• Short exercise:
Rewrite all of the entries below with "reputation indicator" swapped for "reputation score" and everything else left as it is. Leave the pictures out of your answer.

• Record set:
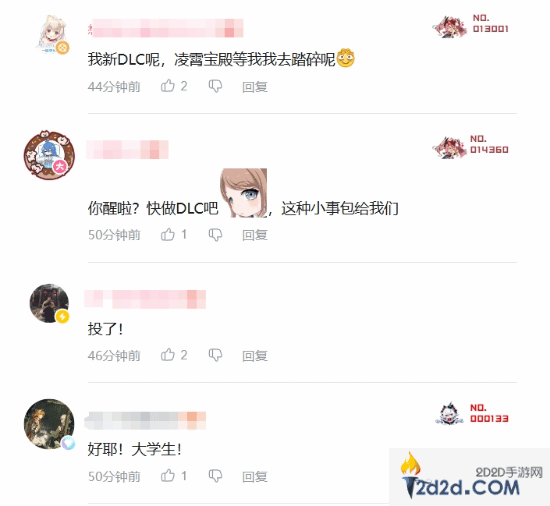550x506 pixels.
Task: Click the NO. 000133 fan badge
Action: (x=471, y=413)
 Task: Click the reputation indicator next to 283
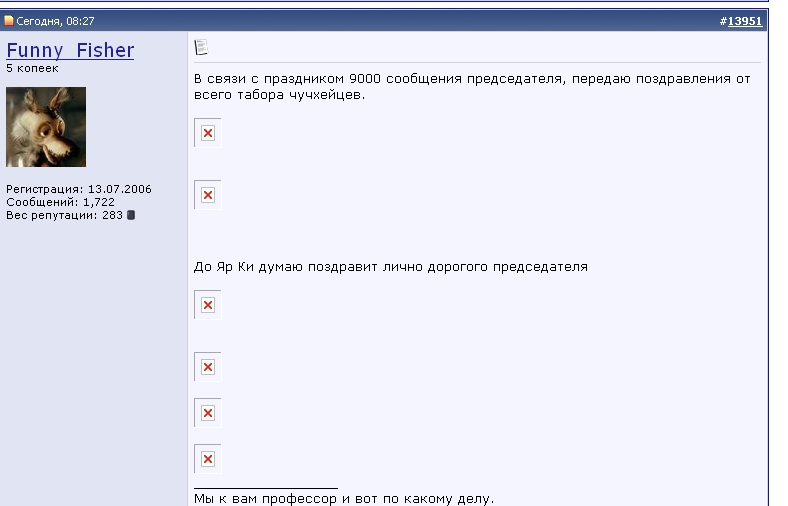click(131, 215)
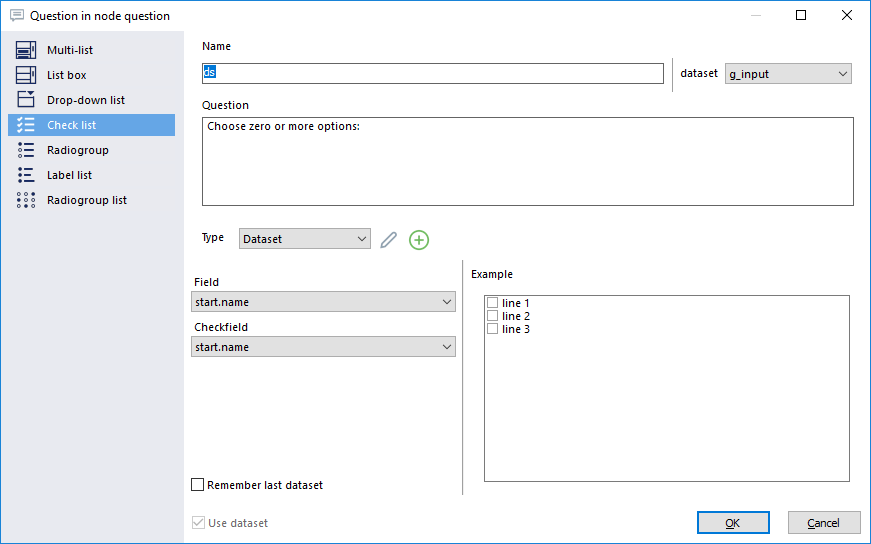Enable Remember last dataset checkbox
Screen dimensions: 871x544
tap(197, 485)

• The response:
550x506 pixels.
Task: Click the NO. 000133 fan badge
Action: (x=471, y=413)
 Task: Click the reputation score next to 283
click(131, 215)
Enable Remember last dataset checkbox
Screen dimensions: 871x544
tap(197, 485)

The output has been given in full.